**TASK INSTRUCTIONS**
For the records below, print the lines from the line with "About us (261, 75)" through the line with "Contact us (501, 75)" exactly as written; include both end lines and exclude the rest.

-- DATASET RECORDS follows --

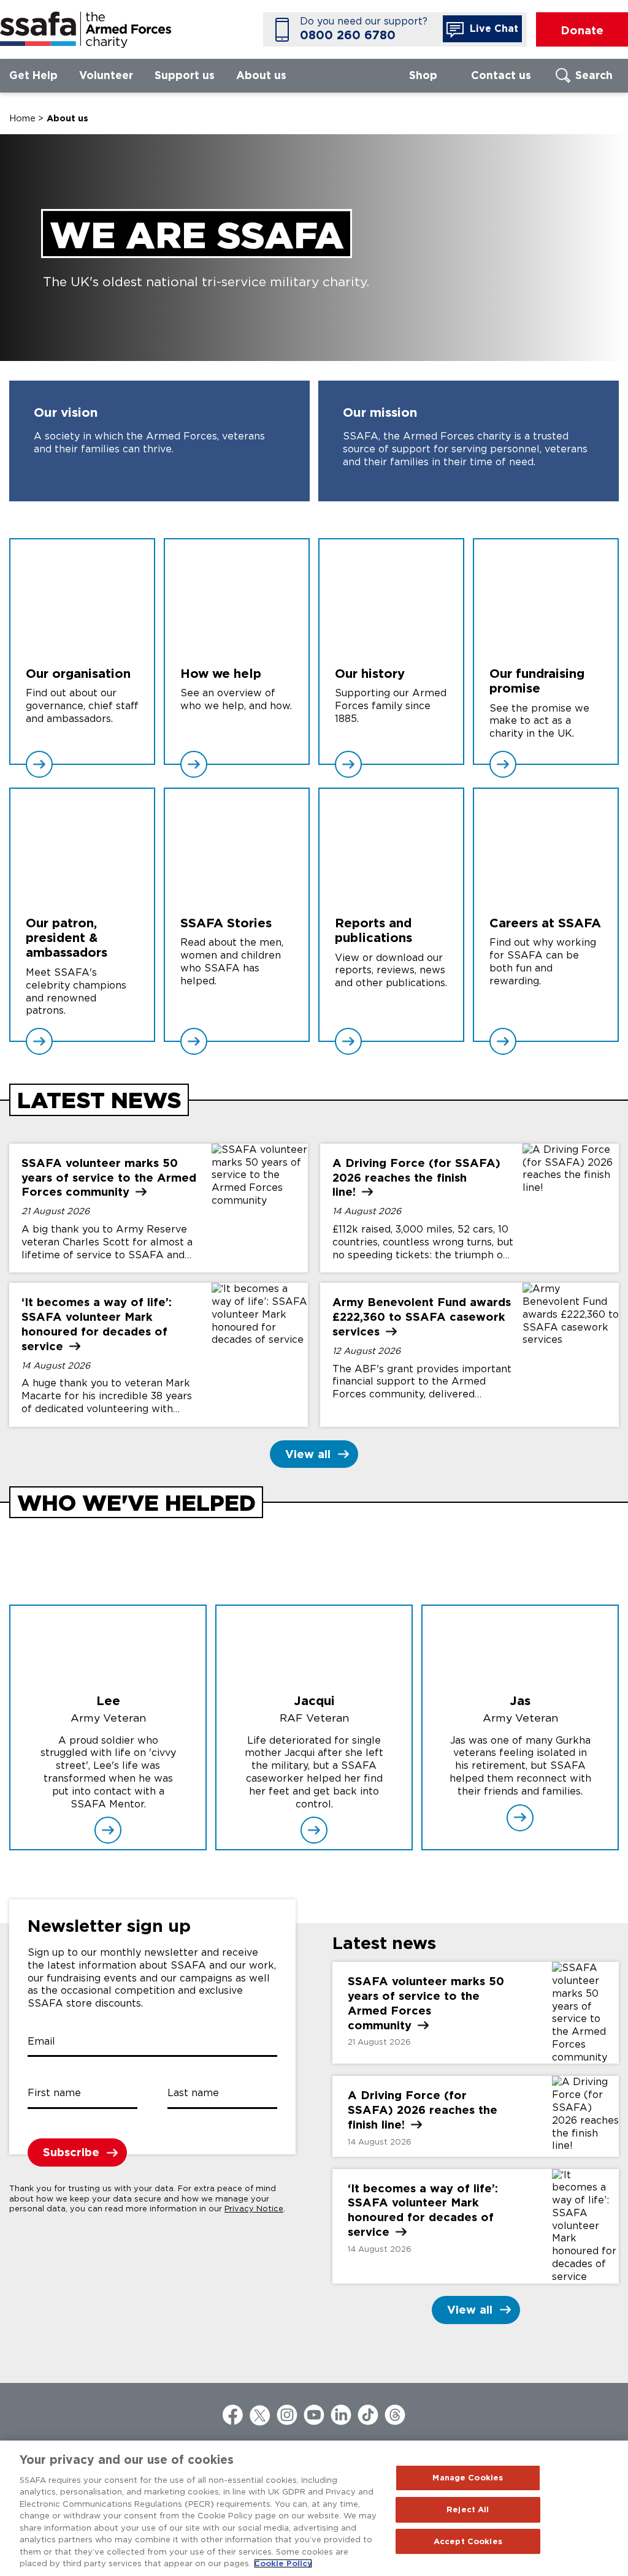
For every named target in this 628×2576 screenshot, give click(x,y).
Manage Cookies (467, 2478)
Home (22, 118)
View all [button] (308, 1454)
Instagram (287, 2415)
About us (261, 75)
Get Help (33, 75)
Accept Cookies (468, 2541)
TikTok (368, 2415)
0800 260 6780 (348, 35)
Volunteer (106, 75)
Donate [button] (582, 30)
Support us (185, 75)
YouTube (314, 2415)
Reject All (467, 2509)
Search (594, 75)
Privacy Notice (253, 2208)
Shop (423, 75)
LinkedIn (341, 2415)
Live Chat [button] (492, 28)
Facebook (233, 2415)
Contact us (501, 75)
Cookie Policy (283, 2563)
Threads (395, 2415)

-- DATASET RECORDS concluded --

**ANSWER SPACE**
About us (261, 75)
Get Help (33, 75)
Accept Cookies (468, 2541)
TikTok (368, 2415)
0800 260 6780 (348, 35)
Volunteer (106, 75)
Donate [button] (582, 30)
Support us (185, 75)
YouTube (314, 2415)
Reject All (467, 2509)
Search (594, 75)
Privacy Notice (253, 2208)
Shop (423, 75)
LinkedIn (341, 2415)
Live Chat [button] (492, 28)
Facebook (233, 2415)
Contact us (501, 75)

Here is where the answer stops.